Tara looked at her peer with fired up darts and stated very matter of factly, "Fine." What harm could there possibly be? It's not like she was going to have to do anything to the guy anyway. Her day was almost over, and frankly she couldn't have cared less if the guy was having a baby, she wanted to get out of that forsaken dungeon of an emergency department. However, room 17 was the cursed room of the day. If the patient only knew what he was getting himself into! Three people tried to die there today, none successful. Regardless, she took the triage papers from the charge nurse, and decided to at least do an assessment.
Peering around the corner to the cursed room, Tara almost felt compassion. An old man, in tattered clothes and scruffy hair was sitting on the edge of the bed, hunched over, with tears in his eyes. He looked up at the worn out nurse and the words started pouring like an unattended faucet. He raged on and on about how he was drugged four days ago...and he didn't have a place to sleep that night...and it was cold outside...and something was planted in his belly that was killing him.
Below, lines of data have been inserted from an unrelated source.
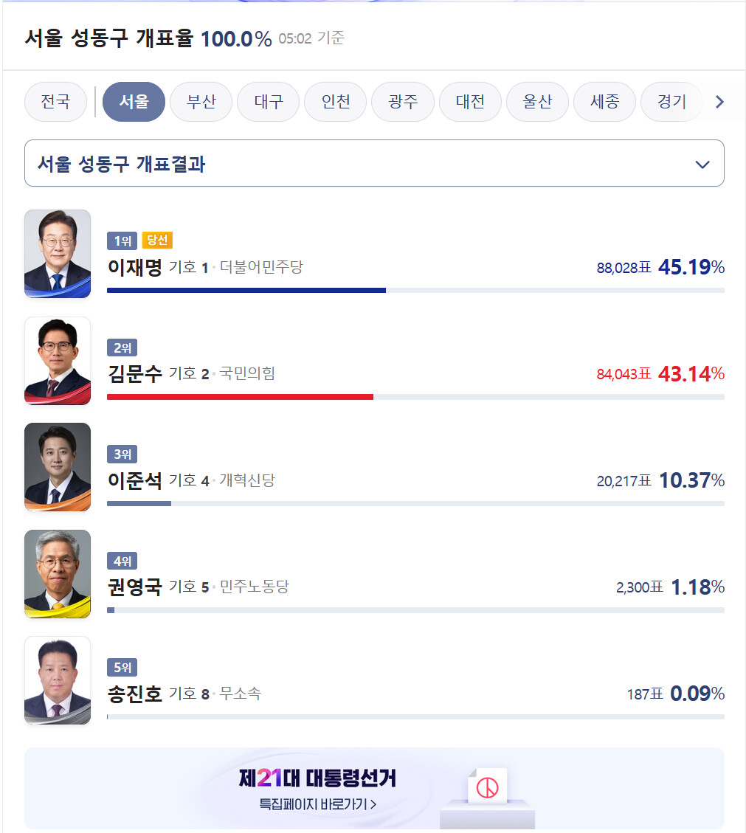This screenshot has height=833, width=746.
Task: Select the 인천 tab
Action: (x=335, y=102)
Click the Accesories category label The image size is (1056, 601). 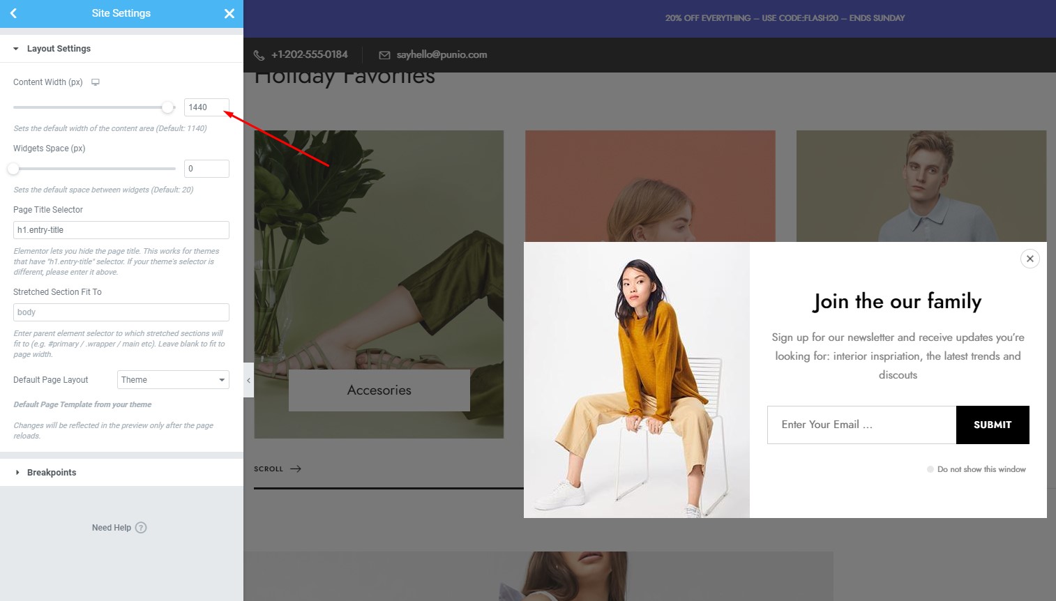(x=379, y=390)
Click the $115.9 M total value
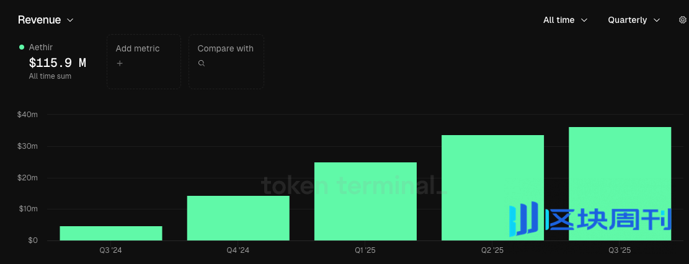 [x=58, y=63]
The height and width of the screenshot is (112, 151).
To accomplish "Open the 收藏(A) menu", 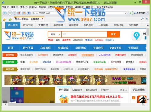I will click(x=33, y=7).
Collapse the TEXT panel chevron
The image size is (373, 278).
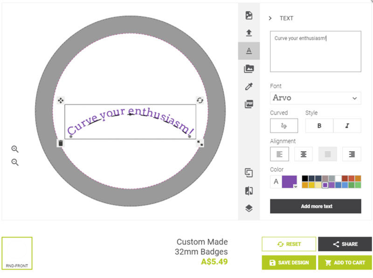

"Great" Tara pondered, "another homeless guy that's cold and wants to snuggle."
Sometimes - no, most of the time - ER nursing uses the sixth sense. That's why we're great to have around in arguments. We have been trained to weed through all the crap to get to the ten-words-or-less-complaint. Sometimes the actual complaint is not stated with absolute clarity. Sometimes we have to pick up on phrases like "somethings been planted in my belly and it hurts" to start the decoding process of the actual problem. This is one of those times.
A typical assessment starts with just looking at the person in question. As Tara was flinging the hospital gown at the man who was demanding her full attention, and explaining how he needed to give up all of his clothes to wear only this one flimsy little garment, she noticed that every time he moved, a small wimper escaped his throat, followed by a deep breath. "What exactly hurts, sir?"
"My belly. It hurts all around here." He was holding each butt cheek with a hand and bending over the bed.
"That isn't your belly, Sam. It's your butt."
" I know, I know. But it hurts way up in my belly. I'm telling you somehting was planted in my belly! This is the only way I can move, if I'm holding my cheeks."
Now this is a point where the nurse who is soon hoping to go home makes the decision whether or not it's worth it to stay and enjoy the show. That night Tara decided to stay. What's wrong with getting paid overtime for a little action?
The xray of two christmas shaped salt and pepper shakers strategically placed in Sam's rectum told a much different story than said "abduction". Sam went to surgery and who knows where he landed after that.
Tara drug her tired body home, three hours later, and chuckled as she fell into a deep, tired sleep.